Problem to work on
Rewrite the material from the line containing "Open the filter pane icon" through the line containing "(x=661, y=162)", inclusive, swapping "filter" for "search" and leaving everything else unchanged. Give back only those lines.

++++ Data for this exercise

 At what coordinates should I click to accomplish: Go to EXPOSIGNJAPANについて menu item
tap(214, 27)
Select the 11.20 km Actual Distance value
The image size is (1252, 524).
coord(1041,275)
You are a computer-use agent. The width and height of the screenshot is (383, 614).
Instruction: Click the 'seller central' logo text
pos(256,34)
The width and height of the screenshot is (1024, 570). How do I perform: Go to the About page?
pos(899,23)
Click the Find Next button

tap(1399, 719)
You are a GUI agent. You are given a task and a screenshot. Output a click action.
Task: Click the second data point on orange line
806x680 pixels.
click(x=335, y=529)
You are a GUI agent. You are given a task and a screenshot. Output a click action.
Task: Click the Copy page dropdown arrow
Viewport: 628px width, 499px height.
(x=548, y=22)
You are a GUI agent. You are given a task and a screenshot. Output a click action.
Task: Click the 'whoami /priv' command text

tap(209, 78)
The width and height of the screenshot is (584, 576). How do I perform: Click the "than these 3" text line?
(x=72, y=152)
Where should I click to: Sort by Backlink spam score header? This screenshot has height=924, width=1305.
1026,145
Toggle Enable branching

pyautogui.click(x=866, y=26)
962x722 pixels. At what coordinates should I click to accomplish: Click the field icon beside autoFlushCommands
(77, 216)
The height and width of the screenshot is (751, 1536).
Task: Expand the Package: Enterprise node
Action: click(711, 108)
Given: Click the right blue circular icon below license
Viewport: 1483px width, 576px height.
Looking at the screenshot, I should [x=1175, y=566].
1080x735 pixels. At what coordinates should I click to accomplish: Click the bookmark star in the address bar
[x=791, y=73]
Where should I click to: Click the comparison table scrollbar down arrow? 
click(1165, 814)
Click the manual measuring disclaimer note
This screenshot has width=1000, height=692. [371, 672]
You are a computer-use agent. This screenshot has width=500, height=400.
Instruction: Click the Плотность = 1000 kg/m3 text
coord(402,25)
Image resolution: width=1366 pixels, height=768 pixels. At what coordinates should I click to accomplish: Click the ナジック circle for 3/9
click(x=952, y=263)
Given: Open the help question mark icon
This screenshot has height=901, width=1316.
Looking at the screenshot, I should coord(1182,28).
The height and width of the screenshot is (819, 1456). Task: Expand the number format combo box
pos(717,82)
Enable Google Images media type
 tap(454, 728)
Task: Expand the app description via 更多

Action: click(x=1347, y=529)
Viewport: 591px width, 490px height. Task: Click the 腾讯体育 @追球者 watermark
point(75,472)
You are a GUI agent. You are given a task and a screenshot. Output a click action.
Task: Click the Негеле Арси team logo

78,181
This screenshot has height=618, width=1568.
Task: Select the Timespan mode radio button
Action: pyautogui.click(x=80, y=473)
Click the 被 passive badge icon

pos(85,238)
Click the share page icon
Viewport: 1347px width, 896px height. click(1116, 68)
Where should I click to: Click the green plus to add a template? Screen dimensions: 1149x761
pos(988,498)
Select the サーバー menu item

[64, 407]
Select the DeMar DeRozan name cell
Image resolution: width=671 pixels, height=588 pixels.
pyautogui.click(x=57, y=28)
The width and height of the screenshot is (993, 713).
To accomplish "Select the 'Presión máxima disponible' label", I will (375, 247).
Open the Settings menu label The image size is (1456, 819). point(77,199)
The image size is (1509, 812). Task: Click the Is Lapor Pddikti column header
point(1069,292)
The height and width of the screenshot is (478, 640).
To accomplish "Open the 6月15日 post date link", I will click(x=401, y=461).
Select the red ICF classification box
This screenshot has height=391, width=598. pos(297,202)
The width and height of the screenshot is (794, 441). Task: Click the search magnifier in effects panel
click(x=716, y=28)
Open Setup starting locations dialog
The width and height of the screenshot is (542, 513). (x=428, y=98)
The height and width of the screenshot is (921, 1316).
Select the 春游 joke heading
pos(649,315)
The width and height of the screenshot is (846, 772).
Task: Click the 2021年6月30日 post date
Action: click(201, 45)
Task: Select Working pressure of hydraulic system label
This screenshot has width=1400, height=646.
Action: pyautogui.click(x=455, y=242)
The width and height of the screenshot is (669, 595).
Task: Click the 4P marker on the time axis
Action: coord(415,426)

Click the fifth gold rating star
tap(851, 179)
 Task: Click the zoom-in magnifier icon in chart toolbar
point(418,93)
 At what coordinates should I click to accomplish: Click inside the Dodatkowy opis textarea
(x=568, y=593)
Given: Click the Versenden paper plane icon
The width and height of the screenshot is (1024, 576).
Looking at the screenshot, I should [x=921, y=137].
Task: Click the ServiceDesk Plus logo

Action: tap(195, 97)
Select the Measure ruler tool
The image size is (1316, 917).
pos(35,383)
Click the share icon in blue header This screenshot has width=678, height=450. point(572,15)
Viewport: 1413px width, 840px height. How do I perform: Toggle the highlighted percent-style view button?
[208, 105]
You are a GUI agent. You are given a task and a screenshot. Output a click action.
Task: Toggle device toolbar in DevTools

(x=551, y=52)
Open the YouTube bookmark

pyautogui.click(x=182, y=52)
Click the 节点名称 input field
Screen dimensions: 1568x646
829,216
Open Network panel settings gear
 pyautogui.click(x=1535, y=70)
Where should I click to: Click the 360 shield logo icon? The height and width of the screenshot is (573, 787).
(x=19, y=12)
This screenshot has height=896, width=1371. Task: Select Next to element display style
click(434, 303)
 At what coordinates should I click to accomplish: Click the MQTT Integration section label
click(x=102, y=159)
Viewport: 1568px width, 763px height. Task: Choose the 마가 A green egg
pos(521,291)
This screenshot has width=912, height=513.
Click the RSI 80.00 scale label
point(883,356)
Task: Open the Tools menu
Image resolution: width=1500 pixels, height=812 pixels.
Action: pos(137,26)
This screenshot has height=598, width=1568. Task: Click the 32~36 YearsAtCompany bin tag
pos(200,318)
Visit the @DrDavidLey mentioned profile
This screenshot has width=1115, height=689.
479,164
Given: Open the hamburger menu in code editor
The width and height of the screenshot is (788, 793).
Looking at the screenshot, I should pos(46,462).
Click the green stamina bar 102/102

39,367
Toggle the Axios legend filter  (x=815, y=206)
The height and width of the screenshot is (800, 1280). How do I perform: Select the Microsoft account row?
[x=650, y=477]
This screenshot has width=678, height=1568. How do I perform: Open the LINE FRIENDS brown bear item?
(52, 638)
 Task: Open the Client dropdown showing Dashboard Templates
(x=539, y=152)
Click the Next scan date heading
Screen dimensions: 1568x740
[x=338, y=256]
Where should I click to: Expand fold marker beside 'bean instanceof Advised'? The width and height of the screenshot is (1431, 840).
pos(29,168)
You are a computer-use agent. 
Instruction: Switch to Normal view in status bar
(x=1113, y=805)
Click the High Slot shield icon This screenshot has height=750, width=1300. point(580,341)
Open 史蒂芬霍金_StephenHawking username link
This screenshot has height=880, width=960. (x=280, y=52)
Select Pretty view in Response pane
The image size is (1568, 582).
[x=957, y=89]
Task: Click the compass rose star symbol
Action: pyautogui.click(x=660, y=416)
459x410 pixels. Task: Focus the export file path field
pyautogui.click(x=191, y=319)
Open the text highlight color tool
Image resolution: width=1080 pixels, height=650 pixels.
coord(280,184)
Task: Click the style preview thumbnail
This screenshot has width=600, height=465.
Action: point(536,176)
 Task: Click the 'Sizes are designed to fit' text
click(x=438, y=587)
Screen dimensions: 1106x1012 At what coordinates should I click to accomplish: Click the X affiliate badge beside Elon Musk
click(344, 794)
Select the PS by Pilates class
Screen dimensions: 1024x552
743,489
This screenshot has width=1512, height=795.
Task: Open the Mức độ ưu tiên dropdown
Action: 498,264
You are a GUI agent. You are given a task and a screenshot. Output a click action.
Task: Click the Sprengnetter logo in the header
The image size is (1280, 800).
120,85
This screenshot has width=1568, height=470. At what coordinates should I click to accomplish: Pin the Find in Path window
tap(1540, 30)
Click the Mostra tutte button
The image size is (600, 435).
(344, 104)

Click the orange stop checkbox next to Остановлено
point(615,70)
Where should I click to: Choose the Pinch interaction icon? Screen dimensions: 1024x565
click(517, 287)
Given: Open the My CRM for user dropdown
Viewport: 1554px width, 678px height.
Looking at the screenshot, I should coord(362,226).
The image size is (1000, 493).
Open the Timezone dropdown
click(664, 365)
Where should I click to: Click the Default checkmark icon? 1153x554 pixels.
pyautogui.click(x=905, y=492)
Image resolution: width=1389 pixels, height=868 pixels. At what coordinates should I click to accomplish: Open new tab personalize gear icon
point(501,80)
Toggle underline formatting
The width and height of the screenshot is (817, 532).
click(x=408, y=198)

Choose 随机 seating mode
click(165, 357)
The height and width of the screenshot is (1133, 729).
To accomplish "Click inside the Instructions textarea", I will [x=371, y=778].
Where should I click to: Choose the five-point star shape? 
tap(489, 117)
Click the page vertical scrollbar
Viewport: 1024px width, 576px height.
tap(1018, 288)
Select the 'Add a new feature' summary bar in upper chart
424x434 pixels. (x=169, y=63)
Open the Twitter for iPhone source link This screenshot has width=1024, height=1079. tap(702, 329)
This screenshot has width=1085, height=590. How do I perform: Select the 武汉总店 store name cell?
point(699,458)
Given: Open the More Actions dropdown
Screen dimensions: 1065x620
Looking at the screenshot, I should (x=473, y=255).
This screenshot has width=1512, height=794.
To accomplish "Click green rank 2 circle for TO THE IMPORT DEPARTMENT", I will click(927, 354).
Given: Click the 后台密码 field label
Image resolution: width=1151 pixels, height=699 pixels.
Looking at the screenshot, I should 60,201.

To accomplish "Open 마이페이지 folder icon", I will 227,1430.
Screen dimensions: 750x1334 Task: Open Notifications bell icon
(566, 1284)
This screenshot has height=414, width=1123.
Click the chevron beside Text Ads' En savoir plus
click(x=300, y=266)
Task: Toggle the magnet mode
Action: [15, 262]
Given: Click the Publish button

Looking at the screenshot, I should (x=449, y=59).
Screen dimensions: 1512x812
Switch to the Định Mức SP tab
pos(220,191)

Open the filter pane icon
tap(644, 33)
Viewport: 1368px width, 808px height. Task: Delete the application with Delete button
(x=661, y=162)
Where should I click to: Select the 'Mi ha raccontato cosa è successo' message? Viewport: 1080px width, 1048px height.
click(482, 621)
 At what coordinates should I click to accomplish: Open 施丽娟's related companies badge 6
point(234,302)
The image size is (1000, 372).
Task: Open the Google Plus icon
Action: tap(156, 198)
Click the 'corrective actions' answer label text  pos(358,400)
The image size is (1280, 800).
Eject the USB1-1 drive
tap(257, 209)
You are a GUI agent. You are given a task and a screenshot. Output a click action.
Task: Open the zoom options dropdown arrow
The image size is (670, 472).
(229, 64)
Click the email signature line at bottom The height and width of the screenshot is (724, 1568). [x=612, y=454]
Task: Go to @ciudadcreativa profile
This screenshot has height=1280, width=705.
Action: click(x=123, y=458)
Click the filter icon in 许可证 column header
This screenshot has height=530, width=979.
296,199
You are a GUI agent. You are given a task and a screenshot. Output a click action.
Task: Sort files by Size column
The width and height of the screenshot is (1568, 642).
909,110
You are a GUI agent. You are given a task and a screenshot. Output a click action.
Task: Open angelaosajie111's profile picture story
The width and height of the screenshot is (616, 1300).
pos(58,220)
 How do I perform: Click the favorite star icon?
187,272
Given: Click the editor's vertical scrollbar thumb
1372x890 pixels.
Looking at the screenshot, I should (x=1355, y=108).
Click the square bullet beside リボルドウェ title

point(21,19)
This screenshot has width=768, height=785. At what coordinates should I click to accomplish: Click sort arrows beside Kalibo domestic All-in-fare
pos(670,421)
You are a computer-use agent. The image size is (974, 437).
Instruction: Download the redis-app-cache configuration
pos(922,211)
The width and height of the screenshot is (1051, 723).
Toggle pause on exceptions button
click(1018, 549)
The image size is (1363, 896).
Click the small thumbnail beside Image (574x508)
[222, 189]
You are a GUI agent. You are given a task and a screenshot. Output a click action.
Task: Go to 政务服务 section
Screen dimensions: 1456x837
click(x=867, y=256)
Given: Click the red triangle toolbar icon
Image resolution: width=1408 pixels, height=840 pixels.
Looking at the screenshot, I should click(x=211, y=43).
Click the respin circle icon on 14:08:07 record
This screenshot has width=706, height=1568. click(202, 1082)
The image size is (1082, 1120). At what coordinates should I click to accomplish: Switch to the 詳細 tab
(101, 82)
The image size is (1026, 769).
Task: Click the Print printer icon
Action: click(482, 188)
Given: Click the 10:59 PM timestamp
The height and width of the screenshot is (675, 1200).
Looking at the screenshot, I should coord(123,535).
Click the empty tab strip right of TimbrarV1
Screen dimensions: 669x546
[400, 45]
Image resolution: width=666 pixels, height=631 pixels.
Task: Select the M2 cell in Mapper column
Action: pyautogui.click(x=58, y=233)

++++++++

Exercise result
Open the search pane icon
tap(644, 33)
Viewport: 1368px width, 808px height. Task: Delete the application with Delete button
(x=661, y=162)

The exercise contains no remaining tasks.